What to do:
If a line in the data below contains "card", copy it.

Records contained in a dataset

•••

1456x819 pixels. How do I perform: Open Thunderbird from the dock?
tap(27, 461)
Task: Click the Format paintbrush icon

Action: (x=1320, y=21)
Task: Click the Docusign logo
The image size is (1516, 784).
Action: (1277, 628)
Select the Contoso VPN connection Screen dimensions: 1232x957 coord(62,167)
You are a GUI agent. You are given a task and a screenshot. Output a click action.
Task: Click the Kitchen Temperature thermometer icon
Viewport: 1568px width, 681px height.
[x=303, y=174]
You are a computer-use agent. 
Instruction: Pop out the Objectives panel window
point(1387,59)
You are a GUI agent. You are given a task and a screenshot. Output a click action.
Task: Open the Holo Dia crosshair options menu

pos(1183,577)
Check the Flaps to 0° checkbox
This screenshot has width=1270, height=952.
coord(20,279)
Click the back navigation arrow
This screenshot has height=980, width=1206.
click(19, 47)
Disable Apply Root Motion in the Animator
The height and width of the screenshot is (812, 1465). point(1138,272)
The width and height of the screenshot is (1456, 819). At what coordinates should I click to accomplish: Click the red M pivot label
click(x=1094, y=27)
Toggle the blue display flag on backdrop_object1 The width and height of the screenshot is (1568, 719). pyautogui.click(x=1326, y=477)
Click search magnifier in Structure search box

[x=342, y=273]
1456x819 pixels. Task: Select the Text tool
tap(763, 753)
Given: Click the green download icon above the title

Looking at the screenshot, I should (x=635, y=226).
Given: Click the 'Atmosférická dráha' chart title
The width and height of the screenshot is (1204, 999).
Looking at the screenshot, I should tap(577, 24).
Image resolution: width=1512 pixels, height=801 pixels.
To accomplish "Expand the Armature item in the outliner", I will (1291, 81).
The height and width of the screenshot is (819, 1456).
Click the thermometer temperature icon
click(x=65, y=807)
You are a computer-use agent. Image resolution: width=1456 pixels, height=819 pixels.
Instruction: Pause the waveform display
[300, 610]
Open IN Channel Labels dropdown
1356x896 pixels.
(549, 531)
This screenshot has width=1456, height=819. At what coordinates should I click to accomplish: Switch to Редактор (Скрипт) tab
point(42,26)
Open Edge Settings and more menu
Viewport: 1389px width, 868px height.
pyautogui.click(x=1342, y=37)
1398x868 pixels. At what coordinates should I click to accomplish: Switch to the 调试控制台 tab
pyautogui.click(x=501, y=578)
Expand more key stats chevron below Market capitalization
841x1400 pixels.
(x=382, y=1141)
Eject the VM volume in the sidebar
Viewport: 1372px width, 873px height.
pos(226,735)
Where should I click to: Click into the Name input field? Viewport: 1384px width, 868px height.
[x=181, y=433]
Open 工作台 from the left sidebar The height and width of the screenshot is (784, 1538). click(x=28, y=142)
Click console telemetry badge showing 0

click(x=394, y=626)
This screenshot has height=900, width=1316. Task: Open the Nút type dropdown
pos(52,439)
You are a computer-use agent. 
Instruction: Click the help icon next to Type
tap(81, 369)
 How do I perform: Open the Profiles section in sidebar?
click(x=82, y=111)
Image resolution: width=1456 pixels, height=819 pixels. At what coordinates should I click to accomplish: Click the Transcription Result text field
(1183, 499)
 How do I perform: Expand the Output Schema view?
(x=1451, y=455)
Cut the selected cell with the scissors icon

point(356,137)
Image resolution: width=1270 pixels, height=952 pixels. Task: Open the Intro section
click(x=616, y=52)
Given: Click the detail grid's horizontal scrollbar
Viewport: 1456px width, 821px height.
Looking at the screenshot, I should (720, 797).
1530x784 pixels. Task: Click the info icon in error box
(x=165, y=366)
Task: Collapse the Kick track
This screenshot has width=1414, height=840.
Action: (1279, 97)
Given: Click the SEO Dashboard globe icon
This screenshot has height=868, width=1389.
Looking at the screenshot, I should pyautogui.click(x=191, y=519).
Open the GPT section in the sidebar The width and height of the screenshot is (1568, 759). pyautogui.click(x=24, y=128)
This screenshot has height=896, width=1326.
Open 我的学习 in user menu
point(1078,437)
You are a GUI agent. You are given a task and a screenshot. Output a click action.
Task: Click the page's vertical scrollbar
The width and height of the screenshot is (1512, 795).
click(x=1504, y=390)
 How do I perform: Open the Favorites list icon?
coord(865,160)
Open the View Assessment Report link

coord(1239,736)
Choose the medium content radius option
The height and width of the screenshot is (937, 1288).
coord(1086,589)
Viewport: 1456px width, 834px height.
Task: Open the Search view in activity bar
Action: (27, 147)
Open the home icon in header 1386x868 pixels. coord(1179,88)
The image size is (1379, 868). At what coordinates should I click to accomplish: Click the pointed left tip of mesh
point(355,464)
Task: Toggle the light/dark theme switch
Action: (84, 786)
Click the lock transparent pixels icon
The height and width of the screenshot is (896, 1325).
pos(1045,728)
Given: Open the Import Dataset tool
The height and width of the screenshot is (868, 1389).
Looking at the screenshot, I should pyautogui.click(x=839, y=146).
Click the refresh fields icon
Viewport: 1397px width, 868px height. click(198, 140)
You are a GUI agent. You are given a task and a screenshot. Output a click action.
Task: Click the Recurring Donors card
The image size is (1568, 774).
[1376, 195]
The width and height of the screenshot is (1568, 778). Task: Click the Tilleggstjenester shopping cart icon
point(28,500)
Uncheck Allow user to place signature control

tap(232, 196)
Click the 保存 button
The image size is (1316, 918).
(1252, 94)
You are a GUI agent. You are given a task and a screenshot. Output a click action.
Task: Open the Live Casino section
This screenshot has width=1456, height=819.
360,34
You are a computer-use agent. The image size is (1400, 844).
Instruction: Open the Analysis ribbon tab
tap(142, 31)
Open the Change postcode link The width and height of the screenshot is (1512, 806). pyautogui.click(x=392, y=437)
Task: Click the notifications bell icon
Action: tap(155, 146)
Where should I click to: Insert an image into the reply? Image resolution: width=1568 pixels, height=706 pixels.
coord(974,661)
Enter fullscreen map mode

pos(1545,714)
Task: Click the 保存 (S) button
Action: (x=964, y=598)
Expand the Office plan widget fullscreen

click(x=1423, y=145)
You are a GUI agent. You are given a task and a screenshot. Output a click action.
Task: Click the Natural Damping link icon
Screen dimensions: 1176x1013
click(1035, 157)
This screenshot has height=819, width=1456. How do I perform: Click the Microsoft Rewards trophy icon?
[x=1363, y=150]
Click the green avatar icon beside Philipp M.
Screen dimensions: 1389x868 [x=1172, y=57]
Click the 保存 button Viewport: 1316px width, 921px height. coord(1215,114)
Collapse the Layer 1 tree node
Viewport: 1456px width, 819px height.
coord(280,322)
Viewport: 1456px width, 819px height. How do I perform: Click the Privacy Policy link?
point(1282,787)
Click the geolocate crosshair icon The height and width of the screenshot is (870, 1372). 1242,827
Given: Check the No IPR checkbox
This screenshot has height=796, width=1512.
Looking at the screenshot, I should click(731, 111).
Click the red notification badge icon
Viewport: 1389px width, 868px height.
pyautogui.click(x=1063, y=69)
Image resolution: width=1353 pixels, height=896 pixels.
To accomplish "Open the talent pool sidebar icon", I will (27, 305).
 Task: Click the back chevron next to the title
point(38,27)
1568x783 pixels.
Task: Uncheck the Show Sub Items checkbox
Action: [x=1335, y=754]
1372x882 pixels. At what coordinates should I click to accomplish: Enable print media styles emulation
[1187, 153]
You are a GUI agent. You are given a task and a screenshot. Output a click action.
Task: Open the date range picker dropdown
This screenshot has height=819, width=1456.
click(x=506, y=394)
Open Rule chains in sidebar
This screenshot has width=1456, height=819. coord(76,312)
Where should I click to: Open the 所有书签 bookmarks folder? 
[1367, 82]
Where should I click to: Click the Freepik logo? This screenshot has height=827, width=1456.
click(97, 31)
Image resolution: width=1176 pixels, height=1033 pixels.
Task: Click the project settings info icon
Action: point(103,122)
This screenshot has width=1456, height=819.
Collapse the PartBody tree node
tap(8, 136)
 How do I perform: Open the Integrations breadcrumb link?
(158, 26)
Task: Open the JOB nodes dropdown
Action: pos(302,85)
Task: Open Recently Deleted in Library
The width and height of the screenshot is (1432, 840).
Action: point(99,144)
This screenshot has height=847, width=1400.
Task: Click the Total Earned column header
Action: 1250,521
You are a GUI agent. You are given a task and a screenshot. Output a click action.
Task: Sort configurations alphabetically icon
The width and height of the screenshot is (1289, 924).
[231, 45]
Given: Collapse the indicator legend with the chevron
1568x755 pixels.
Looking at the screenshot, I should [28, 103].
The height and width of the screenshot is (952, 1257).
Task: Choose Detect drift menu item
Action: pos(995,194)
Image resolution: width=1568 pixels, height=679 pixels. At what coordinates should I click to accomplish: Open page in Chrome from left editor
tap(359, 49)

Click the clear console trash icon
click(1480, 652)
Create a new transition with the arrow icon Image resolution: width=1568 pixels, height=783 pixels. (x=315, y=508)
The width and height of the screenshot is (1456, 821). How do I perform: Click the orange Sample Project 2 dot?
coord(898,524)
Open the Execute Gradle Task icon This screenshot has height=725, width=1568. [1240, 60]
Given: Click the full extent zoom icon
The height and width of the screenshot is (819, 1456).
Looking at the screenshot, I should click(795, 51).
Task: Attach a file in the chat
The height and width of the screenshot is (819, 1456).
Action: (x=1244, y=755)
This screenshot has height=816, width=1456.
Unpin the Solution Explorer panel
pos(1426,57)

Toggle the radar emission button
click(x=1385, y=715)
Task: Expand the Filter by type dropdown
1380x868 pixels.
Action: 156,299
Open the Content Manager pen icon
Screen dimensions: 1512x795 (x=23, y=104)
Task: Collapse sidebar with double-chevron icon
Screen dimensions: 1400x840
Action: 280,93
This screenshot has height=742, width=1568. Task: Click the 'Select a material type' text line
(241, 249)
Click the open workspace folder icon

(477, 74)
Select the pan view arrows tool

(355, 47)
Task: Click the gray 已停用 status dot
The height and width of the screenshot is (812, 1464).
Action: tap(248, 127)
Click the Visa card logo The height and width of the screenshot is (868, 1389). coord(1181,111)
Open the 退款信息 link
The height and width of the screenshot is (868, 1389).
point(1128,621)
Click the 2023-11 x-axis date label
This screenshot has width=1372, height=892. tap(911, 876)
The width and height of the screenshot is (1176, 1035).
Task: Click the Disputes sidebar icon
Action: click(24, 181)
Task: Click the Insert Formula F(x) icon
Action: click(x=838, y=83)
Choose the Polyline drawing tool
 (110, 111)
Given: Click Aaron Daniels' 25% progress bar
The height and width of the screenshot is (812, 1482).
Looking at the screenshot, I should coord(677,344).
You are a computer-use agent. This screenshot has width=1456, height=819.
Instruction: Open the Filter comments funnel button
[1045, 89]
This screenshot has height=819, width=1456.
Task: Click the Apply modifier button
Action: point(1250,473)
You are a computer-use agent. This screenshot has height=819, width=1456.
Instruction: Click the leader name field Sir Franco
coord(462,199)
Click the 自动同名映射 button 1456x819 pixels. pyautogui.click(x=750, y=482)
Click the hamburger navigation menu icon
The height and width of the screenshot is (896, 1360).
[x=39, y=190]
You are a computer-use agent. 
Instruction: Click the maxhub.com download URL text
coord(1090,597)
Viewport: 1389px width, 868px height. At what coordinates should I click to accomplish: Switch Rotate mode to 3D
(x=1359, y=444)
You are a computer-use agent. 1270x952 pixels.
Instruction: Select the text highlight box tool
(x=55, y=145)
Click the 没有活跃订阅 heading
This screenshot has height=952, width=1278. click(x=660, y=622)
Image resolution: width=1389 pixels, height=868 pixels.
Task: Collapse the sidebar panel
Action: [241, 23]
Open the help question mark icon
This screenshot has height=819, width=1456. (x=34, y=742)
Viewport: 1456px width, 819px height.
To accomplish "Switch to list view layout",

•••

Response to the task:
Task: Click the Recurring Donors card
Click the Visa card logo The height and width of the screenshot is (868, 1389). coord(1181,111)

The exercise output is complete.